Les télé-crochets, très populaires, offrent une plateforme instantanée aux participants.

Alicia Moffet a participé à La voix, en 2015, après avoir remporté The Next Star. « À The Next Star, j’ai détesté ça, je n’avais pas un mot à dire. Ils décidaient comment tu te maquillais, changeaient tes cheveux et ce que tu chantais. On était juste des enfants, à la merci de l’émission », dit-elle.

À La voix, par contre, « une belle expérience », elle a été « surprise du contrôle » qu’elle avait. Son nom est devenu de plus en plus connu. Mais l’attention de ces aventures télévisuelles est vite retombée. « C’est une émission, une saison, mais la saison d’après, ils ont d’autres participants et gagnants, raconte Alicia Moffet. De nos jours, il y a tellement d’artistes. Le défi, c’est de rester pertinente, intéressante. J’avais de faux espoirs, je m’attendais à ce que tout me tombe sur la tête, ça a été ça, mon problème. »

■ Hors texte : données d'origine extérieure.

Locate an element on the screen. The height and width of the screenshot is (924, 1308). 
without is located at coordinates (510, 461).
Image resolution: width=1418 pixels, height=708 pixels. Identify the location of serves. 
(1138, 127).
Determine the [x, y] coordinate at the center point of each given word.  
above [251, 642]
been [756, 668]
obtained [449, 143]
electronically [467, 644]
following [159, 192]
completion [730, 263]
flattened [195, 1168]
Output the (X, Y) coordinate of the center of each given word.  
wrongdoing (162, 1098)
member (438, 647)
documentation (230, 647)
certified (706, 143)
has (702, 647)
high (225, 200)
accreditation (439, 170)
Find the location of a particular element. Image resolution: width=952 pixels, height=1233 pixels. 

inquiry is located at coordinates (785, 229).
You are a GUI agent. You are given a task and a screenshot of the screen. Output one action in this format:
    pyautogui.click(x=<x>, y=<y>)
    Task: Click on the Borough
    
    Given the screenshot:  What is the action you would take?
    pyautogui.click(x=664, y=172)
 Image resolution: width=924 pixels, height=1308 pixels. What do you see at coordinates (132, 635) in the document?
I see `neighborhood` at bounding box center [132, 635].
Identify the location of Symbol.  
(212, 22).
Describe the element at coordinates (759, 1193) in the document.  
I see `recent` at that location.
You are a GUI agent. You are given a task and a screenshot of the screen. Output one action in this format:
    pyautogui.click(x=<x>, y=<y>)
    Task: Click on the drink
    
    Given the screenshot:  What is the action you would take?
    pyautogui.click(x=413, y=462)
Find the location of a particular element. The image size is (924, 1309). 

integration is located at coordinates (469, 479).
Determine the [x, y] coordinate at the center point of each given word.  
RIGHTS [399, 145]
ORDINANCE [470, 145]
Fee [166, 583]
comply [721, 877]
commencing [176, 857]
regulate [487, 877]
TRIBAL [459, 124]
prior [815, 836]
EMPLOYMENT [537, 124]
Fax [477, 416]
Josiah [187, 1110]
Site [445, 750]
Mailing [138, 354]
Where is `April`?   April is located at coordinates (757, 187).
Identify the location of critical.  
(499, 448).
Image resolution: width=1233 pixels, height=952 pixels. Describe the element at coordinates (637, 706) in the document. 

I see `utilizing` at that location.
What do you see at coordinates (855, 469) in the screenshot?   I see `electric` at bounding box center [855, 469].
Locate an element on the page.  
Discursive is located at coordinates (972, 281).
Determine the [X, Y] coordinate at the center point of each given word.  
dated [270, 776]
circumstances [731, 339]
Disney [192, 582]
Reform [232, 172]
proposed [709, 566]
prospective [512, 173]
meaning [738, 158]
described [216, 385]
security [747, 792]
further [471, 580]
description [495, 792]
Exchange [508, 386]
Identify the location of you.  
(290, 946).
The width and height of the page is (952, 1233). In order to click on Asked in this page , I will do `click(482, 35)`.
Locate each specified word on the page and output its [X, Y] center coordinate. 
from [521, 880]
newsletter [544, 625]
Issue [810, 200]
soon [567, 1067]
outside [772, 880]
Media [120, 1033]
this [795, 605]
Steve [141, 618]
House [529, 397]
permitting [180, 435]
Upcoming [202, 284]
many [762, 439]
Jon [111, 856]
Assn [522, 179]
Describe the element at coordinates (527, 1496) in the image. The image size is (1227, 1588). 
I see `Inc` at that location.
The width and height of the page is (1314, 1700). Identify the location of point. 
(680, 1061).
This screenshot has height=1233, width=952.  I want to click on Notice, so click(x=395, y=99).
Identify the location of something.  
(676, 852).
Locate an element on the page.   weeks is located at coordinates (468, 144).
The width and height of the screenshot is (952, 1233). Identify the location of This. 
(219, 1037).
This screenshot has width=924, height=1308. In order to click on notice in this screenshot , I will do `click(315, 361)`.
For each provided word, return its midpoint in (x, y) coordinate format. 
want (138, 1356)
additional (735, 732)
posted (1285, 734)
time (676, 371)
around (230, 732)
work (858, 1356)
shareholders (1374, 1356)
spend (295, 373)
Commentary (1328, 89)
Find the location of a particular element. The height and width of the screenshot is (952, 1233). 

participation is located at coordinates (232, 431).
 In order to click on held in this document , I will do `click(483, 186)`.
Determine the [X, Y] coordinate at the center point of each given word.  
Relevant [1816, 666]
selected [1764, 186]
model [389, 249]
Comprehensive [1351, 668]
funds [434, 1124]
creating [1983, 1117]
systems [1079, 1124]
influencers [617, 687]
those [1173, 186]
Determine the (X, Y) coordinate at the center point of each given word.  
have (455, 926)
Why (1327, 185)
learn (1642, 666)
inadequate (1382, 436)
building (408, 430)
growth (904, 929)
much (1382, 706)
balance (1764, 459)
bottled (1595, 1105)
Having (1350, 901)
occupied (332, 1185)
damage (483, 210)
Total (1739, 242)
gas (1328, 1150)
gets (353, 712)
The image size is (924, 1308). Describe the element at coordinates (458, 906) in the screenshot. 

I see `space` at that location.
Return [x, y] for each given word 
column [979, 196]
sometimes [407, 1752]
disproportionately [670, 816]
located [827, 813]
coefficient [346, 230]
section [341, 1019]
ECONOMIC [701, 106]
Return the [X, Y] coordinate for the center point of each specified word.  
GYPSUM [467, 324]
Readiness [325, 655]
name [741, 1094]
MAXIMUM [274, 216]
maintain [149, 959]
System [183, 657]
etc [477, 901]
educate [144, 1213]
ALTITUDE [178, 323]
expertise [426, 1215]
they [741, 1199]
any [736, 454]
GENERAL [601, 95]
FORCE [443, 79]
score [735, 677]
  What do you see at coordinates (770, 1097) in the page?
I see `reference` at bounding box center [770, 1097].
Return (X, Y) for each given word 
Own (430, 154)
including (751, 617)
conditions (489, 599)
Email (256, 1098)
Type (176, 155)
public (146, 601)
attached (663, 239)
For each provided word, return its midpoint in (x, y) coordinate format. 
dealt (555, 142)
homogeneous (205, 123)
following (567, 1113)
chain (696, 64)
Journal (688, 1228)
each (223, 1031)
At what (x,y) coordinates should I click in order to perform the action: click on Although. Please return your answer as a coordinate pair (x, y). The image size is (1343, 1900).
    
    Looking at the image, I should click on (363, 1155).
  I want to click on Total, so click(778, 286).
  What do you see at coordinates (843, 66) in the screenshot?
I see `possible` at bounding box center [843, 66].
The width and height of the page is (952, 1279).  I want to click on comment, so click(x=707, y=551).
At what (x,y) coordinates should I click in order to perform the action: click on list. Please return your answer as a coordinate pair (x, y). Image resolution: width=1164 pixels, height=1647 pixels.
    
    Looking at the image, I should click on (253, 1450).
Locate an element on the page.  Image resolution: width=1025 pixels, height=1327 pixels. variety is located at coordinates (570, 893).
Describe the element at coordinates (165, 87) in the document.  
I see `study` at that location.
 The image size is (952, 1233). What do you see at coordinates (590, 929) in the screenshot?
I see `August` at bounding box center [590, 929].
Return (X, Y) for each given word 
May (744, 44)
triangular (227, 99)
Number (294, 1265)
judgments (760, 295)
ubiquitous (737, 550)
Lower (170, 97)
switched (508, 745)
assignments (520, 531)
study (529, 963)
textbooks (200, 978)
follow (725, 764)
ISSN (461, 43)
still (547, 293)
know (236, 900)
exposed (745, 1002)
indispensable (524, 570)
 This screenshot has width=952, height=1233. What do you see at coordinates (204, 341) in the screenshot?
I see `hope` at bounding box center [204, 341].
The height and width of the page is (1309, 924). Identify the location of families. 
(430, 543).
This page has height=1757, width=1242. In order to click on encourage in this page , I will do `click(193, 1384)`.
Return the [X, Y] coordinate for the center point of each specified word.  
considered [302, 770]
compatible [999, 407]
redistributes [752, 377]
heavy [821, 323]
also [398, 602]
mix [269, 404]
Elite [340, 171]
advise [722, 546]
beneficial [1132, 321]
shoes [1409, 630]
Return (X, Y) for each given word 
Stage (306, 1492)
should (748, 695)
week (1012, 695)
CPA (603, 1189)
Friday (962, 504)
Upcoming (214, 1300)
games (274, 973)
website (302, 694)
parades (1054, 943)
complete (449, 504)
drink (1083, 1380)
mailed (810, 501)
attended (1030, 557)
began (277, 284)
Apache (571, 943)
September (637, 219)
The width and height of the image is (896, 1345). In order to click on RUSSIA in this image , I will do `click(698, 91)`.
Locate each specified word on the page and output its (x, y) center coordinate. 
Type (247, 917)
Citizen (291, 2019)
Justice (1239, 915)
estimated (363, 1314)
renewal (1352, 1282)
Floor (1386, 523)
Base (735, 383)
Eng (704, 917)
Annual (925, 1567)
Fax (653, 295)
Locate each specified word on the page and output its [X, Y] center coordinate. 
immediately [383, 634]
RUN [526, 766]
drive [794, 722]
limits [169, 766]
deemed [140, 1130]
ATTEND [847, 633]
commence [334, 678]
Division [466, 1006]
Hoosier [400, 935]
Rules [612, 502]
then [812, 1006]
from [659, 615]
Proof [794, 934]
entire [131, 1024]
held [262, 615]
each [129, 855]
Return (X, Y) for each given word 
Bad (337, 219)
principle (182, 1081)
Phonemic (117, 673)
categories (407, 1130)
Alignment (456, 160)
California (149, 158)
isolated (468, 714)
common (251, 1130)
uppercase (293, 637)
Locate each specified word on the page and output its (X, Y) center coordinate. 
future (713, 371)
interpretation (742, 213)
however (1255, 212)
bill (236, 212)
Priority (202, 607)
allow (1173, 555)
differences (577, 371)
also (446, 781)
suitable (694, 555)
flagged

Yama Laurent, qui a gagné l’édition 2018 de La voix, a signé un contrat de disque avec Musicor, en plus de devenir la coqueluche du moment. « Ça a fait boom dans ma vie », dit-elle.

Elle s’est retrouvée en studio tout de suite après sa victoire. « Le manager et le label font partie de La voix, tout est connecté. […] C’est une énorme compagnie, on est tellement d’artistes dedans, on peut en souffrir. Ils ont fait le mieux qu’ils pouvaient, ils ont été sympas avec moi. L’équipe était consciente que je venais d’un autre monde », raconte la chanteuse.

Celle qui a signé un contrat de cinq ans confie qu’« il y a eu des compromis à faire » en matière de choix artistiques, bien qu’on l’ait « laissée respirer ».Ils choisissent les textes, des gens qualifiés sont déjà prêts à travailler avec vous. Vous pouvez dire ce que vous en pensez, mais ils connaissent leur affaire. J’essaie de m’accommoder.

Yama Laurent, gagnante de l’édition 2018 de La voix, sous contrat avec Musicor

À Star Académie, la mission est de former les candidats, tout en leur offrant la chance de gagner d’importants prix. Un tremplin important pour une carrière. « On propose un parcours à une vitesse exponentielle pour apprendre un maximum de choses en un minimum de temps », résume Lara Fabian, directrice de l’Académie cette année.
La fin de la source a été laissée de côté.